Copy out the lines below word for word, omitting the pictures.

* begin Stored records *

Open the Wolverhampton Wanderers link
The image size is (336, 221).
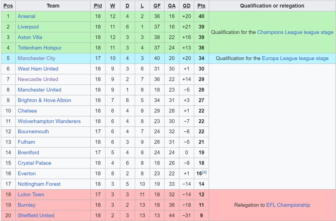click(x=49, y=121)
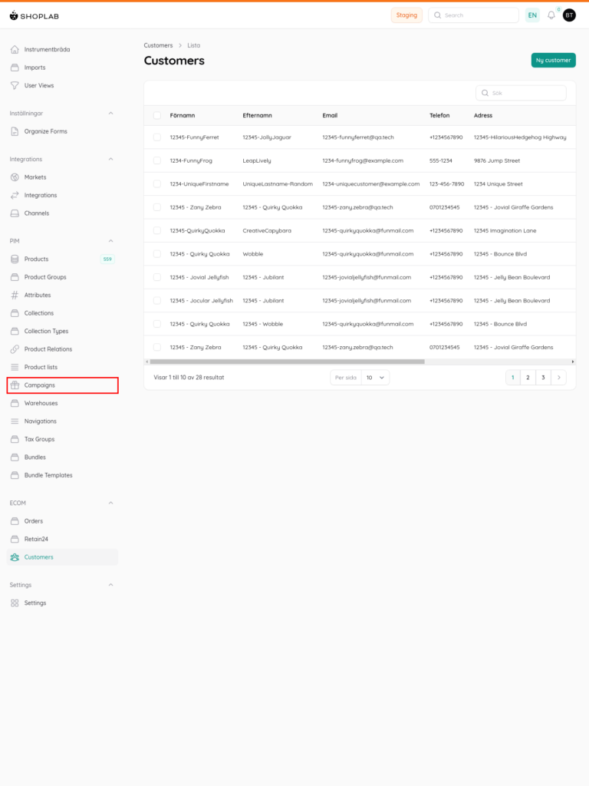
Task: Click the Ny customer button
Action: point(553,60)

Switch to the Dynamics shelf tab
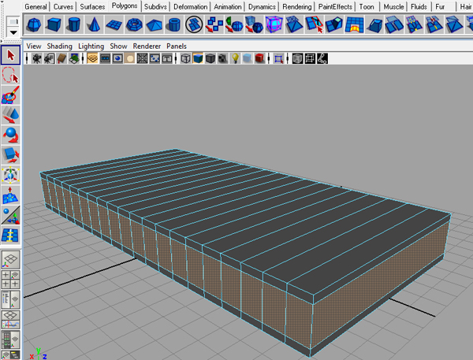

* end Stored records *

- Solution to this task:
Open the Wolverhampton Wanderers link
The image size is (336, 221).
click(x=49, y=121)
Task: Click the Ny customer button
Action: point(553,60)

Switch to the Dynamics shelf tab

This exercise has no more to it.